URTH butterfly positions are structurally neutral / pin (limited-risk, limited-reward); the modeled P&L assumes European-style exercise at expiration and ignores early assignment, transaction costs, dividends paid before expiry on the stock leg (when present), and the bid-ask spread on the listed chain. URTH positions also carry Financial Services sector concentration risk; news flow inside the sector (peer earnings, regulatory shifts, supply-chain headlines) can move URTH alongside the broader basket even when URTH-specific fundamentals are unchanged. Always rebuild the position from current URTH chain quotes before placing a trade.
Frequently asked questions
- What is a butterfly on URTH?
- A butterfly on URTH is the butterfly strategy applied to URTH (etf). The strategy is structurally neutral / pin (limited-risk, limited-reward): A long call butterfly buys one lower-strike call, sells two ATM calls, and buys one higher-strike call, paying a small net debit for a defined-risk position that maxes out if the underlying pins the middle strike at expiration. With URTH etf trading near $200.81, the strikes shown on this page are snapped to the nearest listed URTH chain strike and the premiums come straight from the end-of-day bid/ask midpoint.
- How are URTH butterfly max profit and max loss calculated?
- Max profit equals the wing width minus net debit times 100 (reached when the underlying pins the middle strike); max loss equals the net debit times 100. Two breakevens at lower-wing plus debit and upper-wing minus debit. For the URTH butterfly priced from the end-of-day chain at a 30-day expiry (ATM IV 14.30%), the computed maximum profit is $487.59 per contract and the computed maximum loss is -$493.00 per contract. Live intraday quotes will differ as the chain moves through the trading session.

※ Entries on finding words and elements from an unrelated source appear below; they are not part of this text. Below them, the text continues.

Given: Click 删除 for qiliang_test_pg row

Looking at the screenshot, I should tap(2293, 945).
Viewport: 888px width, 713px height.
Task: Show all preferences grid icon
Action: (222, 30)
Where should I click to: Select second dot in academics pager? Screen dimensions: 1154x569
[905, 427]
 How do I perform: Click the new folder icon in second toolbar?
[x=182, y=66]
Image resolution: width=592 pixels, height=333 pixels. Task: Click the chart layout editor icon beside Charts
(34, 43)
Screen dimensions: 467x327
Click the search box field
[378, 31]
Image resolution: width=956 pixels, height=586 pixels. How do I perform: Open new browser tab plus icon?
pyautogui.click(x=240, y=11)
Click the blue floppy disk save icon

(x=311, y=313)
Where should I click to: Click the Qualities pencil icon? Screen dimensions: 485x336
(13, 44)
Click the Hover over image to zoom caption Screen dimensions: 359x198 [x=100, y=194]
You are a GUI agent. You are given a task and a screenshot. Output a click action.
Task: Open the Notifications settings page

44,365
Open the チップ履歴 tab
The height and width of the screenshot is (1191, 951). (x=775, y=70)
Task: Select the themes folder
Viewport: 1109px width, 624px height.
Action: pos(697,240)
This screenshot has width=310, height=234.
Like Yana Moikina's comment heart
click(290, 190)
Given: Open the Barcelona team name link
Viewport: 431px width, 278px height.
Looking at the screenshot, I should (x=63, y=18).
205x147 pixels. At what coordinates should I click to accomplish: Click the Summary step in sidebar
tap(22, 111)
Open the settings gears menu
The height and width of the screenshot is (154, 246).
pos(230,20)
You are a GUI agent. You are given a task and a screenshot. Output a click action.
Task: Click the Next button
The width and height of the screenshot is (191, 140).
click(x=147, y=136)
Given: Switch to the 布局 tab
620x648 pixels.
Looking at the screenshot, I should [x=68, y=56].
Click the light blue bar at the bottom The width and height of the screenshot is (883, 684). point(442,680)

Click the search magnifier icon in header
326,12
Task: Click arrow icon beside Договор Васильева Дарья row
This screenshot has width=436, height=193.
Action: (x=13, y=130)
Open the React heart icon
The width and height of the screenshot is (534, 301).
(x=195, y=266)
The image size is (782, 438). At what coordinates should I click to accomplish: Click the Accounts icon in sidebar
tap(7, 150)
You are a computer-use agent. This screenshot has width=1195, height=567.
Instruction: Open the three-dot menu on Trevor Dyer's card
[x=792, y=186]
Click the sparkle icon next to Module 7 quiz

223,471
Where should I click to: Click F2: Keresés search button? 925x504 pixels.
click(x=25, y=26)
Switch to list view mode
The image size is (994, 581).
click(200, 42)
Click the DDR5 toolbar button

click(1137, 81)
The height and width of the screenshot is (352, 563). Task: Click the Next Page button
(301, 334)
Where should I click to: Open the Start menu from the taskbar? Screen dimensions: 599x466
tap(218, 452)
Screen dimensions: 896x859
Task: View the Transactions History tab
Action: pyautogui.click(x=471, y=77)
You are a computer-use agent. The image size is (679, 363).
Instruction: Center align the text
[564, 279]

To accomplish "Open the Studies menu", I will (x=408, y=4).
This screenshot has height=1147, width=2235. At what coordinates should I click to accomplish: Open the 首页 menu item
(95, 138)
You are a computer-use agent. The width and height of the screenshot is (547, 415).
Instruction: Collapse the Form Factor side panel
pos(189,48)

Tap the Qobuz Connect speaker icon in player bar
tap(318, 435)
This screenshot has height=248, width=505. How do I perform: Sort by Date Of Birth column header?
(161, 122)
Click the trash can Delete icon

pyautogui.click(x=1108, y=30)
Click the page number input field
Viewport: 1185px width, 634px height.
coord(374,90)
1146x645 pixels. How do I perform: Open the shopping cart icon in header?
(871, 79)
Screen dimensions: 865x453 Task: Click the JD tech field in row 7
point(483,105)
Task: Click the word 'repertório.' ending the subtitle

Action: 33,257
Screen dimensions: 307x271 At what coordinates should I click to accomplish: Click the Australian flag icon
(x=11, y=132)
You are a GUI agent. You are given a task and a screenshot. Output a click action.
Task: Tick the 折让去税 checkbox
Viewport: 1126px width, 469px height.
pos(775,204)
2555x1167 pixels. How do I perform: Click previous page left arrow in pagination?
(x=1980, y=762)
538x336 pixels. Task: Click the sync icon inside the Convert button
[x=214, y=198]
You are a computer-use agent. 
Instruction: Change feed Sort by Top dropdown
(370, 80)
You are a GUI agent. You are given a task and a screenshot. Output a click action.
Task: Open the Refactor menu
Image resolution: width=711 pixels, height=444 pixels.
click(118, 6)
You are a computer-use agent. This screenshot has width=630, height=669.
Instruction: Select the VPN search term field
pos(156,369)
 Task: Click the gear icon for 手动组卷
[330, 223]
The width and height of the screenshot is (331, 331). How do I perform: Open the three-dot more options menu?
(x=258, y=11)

- What is the breakeven for a URTH butterfly?
- The breakeven for the URTH butterfly priced on this page is roughly $194.93 and $205.07 at expiration, derived from end-of-day chain premiums. Breakeven is the underlying price at which the strategy's P&L crosses zero ignoring transaction costs and assignment risk. The current URTH market-implied 1-standard-deviation expected move is approximately 4.10%; if the move sits well outside the breakeven distance, the structure's risk-reward becomes correspondingly tighter.
- When should you consider a butterfly on URTH?
- Butterflies on URTH are pinning bets - traders use them when they expect URTH to settle near a specific level at expiration (often the prior close, a round number, or the max-pain strike) and want defined-risk exposure to that outcome.
- How does current URTH implied volatility affect this butterfly?
- URTH ATM IV is at 14.30% with IV rank near 2.76%, which is on the low end of its 1-year range. Premium-buying structures (long call, long put, debit spreads) are relatively cheap in this regime; premium-selling structures collect less credit per unit risk.